APOGEE-PERIGEE, a celestial cycle concerning the distance between the Moon & Earth. The cycle lasts 27.55 days or a ‘lunar’ month, the time it takes the Moon to return to exactly the same position relative to Earth on its orbit around it. However, rather than orbiting Earth in a perfect circle, the Moon does a boomerang-style ellipse (the Earth’s yearly orbit around the Sun is also slightly elliptical). This means the Moon is nearer Earth at certain times (perigee) but farther away (apogee) from it at others, an anomaly which means the apogee-perigee Moon-Earth cycle is also known as the ‘anomalistic’ month.

APOGEE | The Moon’s furthest point from Earth or apogee is said to bring a ‘summer’ mood because the Moon’s ‘watery’ effect is weakest (tides are weaker). Some Biodynamic gardeners believe Apogee Moon is the best time to sow potatoes (better storage potential), but other root or leaf crops like carrots or lettuce sown then are said to risk shooting up and running to seed (bolting) too quickly (inner dryness). The apogee moon’s “summer” influences are said to make it a good time to harvest fruit crops like tomatoes, aubergines or apples for more concentrated, less ‘watery’ flavours, and to cut mature pumpkins ready for drying outside.

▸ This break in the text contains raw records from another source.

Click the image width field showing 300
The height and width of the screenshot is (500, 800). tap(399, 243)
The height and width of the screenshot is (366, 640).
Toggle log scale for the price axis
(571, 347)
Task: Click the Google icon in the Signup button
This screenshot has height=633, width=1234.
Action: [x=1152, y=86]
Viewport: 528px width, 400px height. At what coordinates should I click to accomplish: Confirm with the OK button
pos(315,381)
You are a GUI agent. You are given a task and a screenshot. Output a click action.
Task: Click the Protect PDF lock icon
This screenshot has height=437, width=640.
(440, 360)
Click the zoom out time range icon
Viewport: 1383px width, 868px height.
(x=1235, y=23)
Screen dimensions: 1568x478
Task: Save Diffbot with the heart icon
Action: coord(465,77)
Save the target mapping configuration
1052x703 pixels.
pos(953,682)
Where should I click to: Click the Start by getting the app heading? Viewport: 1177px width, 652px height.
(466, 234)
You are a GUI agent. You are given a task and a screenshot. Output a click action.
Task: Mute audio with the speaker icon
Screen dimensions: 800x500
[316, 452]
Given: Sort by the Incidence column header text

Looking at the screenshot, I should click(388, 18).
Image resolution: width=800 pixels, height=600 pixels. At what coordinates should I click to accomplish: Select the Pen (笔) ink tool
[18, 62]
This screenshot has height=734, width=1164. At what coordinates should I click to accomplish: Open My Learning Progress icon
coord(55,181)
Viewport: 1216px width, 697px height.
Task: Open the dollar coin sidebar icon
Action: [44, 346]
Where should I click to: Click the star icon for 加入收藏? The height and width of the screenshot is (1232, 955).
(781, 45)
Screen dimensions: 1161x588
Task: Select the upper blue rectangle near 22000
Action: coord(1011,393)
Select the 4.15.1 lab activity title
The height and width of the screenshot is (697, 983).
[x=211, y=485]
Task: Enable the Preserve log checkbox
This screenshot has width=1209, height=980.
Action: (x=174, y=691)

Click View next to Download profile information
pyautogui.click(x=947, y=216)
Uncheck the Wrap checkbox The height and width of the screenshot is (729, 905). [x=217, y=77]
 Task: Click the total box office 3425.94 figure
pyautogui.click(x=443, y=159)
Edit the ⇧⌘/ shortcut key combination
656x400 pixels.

PERIGEE | When the Moon is closest to Earth at perigee two things can happen. Tides are especially strong, and there is an increased likelihood of a lunar landing. Neil Armstrong’s 1969 Apollo 11 mission team saved 26,000 miles (42,000km) of spaceflight by flying to the Moon at perigee. Perigee Moon is said to invoke a “winter” or “watery” mood, by inhibiting the Sun’s relationship with Earth. This may have adverse effects: increased fungal disease pressure, poor seed germination (in sown crops), reduced crop quality (high crop weight but ‘watery’ crops with diminished flavour, storing & ageing potential).

SUPER MOONS | When Perigee and Full Moon coincide – once every 14 or 15 months – so-called Super Moons can occur, meaning the Moon appears ‘big’ (full) as well as being physically close. Ploughing during this supposed ‘watery’ lunar double whammy might needlessly set fungus disease spores in motion (although see below).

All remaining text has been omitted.